BEGIN Exercise data
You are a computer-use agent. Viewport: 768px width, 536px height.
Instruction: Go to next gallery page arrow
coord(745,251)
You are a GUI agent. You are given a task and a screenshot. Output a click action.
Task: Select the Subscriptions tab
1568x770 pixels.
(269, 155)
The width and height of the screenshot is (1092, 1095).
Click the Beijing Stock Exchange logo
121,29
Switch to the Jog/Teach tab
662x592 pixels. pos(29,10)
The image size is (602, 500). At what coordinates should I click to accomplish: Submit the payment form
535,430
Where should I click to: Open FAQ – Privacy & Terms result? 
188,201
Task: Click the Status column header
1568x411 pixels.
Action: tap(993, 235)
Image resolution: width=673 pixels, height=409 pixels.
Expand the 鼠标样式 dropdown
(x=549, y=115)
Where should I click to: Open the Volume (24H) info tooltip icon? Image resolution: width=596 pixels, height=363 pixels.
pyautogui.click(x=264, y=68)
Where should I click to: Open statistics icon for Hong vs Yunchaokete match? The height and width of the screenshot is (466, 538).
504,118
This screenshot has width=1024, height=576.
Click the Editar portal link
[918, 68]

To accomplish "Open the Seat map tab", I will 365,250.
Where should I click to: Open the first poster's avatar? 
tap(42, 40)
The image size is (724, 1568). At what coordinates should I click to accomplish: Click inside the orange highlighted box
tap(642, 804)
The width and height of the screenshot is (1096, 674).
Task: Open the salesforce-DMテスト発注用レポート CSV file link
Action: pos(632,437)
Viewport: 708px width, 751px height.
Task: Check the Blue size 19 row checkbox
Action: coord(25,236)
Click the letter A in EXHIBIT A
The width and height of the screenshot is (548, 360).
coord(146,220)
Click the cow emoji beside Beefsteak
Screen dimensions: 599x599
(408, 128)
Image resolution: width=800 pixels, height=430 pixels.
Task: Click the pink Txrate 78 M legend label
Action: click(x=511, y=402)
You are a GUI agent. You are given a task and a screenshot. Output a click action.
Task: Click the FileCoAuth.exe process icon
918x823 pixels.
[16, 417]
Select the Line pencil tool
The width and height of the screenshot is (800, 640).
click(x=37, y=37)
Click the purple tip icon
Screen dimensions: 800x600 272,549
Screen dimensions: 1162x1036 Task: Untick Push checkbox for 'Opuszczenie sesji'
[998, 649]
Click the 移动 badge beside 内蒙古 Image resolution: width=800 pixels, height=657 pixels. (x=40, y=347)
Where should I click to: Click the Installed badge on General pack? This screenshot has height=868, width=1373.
END Exercise data
What needs to be done: Check each line of the listing for "badge". Show those that have it.

Response to this task:
Click the 移动 badge beside 内蒙古 Image resolution: width=800 pixels, height=657 pixels. (x=40, y=347)
Where should I click to: Click the Installed badge on General pack? This screenshot has height=868, width=1373.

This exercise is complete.